The new ‘AI scientist’ combines theory and data to find scientific equations

(Nanowerk News) In 1918, the American chemist Irving Langmuir published a paper examining the behavior of gas molecules attached to a solid surface. Guided by careful experimental results, as well as his theory that solids offer separate places for gas molecules to fill, he devised a series of equations that explained how much gas would stick together, given the pressure.

Now, some one hundred years later, a “scientist AI” developed by researchers at IBM Research, Samsung AI, and the University of Maryland, Baltimore County (UMBC) has reproduced a significant part of the work of Nobel Prize winner Langmuir. The system—the artificial intelligence (AI) that serves as the scientist—also reinvented Kepler’s third law of planetary motion, which can calculate the time it takes one celestial object to orbit another object at the distance separating them, and produce good Einstein’s relativistic estimates of time. . -the law of dilation, which shows that time slows down for fast moving objects.

A paper explaining the results will be published in the journal Nature Communications (“Combining Data and Theory for Derivative Scientific Discovery with AI-Descartes”).

Reasonable machine learning tools

The new AI scientist — dubbed “AI-Descartes” by researchers — joins the likes of AI Feynman and other recently developed computing tools aimed at accelerating scientific discovery. At the heart of this system is a concept called symbolic regression, which finds equations to fit data. Given basic operators, such as addition, multiplication, and division, the system can generate hundreds to millions of candidate equations, looking for the one that most accurately describes the relationships in the data.

AI-Descartes offers several advantages over other systems, but its most distinctive feature is its ability to reason logically, says Cristina Cornelio, a research scientist at Samsung AI in Cambridge, UK who is the first author on the paper.
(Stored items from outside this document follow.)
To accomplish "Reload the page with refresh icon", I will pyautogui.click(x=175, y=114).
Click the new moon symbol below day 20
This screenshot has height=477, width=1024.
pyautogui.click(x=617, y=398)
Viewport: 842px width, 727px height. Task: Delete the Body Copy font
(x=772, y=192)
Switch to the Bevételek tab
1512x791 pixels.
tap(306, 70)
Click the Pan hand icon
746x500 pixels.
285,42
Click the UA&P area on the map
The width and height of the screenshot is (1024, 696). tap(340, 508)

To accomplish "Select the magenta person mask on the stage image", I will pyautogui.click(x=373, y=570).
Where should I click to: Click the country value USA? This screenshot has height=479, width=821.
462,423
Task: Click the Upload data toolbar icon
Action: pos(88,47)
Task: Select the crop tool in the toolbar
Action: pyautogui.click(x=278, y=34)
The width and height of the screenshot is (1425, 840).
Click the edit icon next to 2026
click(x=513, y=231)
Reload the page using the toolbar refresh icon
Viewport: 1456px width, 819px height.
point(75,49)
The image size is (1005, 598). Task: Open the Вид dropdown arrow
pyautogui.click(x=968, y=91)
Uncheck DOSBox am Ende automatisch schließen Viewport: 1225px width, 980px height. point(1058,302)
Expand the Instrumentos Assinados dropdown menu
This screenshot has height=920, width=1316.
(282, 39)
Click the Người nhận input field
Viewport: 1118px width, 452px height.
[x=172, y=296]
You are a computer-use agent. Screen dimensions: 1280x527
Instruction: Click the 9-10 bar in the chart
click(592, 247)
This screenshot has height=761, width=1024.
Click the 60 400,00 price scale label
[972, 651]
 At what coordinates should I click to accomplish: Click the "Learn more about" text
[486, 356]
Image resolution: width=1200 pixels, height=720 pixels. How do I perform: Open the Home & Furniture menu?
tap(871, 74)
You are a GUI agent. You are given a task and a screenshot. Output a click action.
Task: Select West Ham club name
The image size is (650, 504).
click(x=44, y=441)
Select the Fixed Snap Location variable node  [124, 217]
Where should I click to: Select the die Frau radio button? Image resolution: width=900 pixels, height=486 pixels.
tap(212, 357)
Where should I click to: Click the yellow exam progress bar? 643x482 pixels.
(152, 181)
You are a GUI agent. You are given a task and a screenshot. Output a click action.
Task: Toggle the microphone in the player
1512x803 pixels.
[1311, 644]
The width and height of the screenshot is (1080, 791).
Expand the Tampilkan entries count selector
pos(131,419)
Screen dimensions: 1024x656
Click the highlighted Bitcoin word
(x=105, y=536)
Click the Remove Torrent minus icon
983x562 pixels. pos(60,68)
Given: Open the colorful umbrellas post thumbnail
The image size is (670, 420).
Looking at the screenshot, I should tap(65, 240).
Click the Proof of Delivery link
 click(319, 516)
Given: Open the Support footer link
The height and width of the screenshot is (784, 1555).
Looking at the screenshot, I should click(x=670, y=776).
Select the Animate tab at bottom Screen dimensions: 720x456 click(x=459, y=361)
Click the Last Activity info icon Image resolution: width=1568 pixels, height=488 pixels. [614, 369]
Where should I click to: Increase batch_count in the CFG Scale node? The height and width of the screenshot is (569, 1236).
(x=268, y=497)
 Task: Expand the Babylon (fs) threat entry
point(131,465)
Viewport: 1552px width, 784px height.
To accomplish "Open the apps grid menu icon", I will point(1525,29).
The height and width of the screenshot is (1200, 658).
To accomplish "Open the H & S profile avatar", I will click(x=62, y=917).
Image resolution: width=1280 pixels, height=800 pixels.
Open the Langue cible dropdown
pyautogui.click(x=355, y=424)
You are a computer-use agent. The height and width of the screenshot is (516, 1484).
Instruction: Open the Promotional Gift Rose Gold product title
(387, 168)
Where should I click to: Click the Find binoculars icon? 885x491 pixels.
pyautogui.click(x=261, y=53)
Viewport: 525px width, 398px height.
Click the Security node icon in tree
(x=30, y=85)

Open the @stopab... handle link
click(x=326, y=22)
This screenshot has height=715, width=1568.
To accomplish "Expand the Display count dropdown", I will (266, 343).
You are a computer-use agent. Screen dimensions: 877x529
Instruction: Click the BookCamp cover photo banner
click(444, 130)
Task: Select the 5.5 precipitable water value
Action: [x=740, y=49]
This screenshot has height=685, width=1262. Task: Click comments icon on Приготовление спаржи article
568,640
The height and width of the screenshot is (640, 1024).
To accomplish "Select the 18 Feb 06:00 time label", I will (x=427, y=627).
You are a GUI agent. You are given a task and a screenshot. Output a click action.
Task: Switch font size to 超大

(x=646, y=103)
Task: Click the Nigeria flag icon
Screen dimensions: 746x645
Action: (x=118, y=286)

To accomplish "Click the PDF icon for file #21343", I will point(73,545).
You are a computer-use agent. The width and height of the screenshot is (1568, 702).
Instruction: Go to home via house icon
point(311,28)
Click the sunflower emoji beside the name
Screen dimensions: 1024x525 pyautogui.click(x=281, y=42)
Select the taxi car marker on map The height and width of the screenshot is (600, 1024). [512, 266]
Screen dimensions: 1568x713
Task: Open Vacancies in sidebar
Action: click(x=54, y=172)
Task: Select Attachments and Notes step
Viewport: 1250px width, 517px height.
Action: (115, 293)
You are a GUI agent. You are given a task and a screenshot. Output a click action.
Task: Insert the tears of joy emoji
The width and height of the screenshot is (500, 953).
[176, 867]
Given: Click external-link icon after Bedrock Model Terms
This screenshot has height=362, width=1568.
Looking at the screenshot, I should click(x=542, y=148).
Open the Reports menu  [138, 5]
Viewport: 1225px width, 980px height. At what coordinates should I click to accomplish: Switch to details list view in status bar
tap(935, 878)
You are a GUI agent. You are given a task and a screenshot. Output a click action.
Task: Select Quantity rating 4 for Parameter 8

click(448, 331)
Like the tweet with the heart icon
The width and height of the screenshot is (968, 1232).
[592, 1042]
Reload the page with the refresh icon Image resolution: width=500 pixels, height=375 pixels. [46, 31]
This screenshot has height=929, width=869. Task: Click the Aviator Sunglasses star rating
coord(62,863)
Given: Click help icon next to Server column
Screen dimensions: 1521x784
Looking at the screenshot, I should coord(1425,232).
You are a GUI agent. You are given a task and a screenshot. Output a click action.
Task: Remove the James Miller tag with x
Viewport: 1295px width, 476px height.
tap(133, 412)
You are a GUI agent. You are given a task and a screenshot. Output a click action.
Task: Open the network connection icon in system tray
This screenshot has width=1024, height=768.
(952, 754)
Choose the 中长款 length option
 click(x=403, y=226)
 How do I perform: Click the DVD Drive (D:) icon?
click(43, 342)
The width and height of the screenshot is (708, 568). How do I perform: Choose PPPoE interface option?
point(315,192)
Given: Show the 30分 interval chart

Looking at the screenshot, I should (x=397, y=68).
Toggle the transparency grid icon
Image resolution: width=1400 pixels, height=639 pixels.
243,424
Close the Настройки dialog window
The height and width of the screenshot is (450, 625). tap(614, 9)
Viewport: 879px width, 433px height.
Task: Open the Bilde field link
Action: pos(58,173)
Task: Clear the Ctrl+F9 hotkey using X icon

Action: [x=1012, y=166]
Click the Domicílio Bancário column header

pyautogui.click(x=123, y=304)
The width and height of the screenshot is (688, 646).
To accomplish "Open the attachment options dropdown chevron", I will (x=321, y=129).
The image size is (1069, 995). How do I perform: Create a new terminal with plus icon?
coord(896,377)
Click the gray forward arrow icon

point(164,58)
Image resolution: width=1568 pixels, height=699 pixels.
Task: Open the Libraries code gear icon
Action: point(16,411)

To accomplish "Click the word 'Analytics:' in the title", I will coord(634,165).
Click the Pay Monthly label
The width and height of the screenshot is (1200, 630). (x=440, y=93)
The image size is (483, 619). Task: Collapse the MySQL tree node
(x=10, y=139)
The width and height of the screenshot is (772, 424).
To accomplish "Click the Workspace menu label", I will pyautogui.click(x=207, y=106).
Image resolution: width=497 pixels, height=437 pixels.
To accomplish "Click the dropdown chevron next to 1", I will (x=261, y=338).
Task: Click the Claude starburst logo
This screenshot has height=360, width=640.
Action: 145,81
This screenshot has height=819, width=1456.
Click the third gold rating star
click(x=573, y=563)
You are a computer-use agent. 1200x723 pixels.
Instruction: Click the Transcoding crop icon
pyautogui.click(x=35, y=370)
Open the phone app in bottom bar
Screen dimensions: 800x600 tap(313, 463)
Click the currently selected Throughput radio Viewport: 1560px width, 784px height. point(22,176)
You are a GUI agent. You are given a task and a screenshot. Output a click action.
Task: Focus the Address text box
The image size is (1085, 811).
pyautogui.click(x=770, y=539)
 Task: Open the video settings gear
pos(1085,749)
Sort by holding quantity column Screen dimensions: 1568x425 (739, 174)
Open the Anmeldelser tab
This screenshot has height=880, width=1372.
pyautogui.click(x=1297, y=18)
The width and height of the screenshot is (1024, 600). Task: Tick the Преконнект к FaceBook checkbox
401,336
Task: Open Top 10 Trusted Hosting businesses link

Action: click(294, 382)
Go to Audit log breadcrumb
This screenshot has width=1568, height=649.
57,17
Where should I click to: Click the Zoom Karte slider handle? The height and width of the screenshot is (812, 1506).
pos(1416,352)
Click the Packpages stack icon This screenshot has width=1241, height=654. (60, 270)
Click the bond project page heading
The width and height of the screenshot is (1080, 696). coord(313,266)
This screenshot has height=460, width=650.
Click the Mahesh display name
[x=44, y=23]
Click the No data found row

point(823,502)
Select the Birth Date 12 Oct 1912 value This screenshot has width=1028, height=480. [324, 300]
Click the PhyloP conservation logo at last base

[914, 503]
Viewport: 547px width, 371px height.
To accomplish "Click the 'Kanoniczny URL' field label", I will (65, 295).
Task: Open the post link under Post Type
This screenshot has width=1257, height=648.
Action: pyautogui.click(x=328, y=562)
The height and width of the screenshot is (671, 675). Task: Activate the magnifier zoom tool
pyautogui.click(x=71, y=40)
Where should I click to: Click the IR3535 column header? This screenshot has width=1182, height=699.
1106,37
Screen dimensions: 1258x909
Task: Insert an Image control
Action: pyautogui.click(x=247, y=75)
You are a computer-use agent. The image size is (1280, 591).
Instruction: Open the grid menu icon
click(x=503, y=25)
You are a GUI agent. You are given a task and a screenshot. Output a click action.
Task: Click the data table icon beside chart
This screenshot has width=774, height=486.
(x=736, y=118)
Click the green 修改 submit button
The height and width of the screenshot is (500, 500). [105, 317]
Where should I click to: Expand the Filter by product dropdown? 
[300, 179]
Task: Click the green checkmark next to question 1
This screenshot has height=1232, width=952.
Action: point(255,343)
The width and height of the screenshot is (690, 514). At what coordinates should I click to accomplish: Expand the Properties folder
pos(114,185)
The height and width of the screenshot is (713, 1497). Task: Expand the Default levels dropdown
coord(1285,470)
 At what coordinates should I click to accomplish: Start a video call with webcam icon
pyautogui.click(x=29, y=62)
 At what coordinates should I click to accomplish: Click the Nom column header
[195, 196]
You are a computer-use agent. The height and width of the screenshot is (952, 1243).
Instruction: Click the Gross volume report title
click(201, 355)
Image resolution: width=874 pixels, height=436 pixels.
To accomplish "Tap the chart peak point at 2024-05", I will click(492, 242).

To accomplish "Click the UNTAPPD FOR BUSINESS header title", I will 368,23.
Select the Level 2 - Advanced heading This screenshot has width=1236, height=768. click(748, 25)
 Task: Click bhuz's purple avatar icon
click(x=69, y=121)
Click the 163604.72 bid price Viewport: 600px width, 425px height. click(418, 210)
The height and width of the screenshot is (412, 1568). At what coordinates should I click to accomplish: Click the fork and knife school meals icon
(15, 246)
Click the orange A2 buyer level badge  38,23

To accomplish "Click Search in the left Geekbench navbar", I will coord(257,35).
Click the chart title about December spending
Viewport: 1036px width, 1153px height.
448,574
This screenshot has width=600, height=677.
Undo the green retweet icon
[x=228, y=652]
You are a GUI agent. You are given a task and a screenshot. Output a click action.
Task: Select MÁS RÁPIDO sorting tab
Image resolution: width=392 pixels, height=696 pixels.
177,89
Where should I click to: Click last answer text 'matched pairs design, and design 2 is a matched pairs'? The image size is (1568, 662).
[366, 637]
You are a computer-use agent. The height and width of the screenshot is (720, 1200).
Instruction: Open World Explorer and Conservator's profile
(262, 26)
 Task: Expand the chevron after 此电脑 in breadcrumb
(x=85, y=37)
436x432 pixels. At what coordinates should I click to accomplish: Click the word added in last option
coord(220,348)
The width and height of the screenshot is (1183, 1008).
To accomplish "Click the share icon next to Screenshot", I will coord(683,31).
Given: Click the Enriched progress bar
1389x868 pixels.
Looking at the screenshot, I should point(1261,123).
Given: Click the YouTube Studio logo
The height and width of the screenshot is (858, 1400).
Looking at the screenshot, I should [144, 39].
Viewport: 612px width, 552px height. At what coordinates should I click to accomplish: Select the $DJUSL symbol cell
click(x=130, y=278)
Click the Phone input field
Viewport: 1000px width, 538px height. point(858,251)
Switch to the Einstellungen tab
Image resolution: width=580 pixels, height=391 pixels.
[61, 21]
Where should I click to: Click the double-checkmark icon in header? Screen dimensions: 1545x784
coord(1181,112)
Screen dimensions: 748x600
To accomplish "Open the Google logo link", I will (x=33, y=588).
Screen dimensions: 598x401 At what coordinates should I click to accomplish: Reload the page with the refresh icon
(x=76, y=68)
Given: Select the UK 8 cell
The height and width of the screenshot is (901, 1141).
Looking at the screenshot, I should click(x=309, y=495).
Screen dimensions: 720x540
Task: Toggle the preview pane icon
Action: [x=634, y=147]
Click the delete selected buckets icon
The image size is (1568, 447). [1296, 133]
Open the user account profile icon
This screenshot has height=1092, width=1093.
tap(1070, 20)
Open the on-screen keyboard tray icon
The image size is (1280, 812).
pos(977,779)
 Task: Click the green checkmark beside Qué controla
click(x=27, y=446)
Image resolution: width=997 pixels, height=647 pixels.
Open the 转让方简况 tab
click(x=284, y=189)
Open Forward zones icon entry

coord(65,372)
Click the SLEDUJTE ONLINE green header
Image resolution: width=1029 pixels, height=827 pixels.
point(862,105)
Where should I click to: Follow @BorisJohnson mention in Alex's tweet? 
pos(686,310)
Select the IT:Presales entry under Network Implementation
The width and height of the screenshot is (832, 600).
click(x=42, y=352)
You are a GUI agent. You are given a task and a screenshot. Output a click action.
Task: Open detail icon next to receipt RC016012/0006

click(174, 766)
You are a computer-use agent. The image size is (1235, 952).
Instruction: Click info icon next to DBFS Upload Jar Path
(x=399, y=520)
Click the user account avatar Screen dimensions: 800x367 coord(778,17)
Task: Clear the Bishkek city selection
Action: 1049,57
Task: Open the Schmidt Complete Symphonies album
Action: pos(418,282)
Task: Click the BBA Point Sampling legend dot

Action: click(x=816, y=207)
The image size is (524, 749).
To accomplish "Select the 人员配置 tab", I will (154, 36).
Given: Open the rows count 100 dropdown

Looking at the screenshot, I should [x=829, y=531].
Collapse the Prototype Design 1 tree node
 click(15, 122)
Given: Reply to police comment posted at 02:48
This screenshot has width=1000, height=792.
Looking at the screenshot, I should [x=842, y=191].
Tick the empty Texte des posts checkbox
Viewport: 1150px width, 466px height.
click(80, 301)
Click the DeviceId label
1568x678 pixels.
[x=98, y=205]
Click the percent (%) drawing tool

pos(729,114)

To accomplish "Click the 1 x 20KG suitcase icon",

If there are multiple candidate equations that fit the data well, the system will identify which equation best fits the background scientific theory. The ability to reason also differentiates the system from “generative AI” programs like ChatGPT, whose large language models have limited logical skills and sometimes mess up basic math.

“In our work, we combine a first principles approach, which has been used by scientists for centuries to derive new formulas from existing background theory, with a data-driven approach that is more common in the machine learning era,” said Cornelio. “This combination allows us to leverage both approaches and create more accurate and meaningful models for a wide range of applications.”

The name AI-Descartes refers to the 17th century mathematician and philosopher René Descartes, who argued that nature could be explained by some basic physical laws and that logical deduction played a key role in scientific discovery.

Suitable for real world data

The system works especially well with noisy real-world data, which can mess up traditional symbolic regression programs that might ignore the true signal in an attempt to find a formula that catches every zig and zag of wrong data. It also handles small data sets well, even finding equations reliably when given as few as ten data points.

One factor that may have slowed the adoption of tools like AI-Descartes for frontier science is the need to identify and code associated background theory for open scientific questions. The team worked to create a new dataset containing real measurement data and associated background theory to refine their system and test it in new terrain.

They also want to train computers to read scientific papers and build their own background theory.

“In this work, we needed a human expert to write down, in formal computer-readable terms, what the axioms of the background theory were, and if a human missed one or made a mistake, the system would not work,” said co-author Tyler Josephson, assistant professor of Chemical, Biochemical, and Environmental Engineering at UMBC. “In the future,” he says, “we also want to automate this part of the work, so we can explore more areas of science and engineering.”

This goal motivated Josephson’s research on AI tools to advance chemical engineering.

Ultimately, the team hopes their AI-Descartes, like real humans, can inspire productive new approaches to science. “One of the most exciting aspects of our work is the potential to make significant advances in scientific research,” said Cornelio.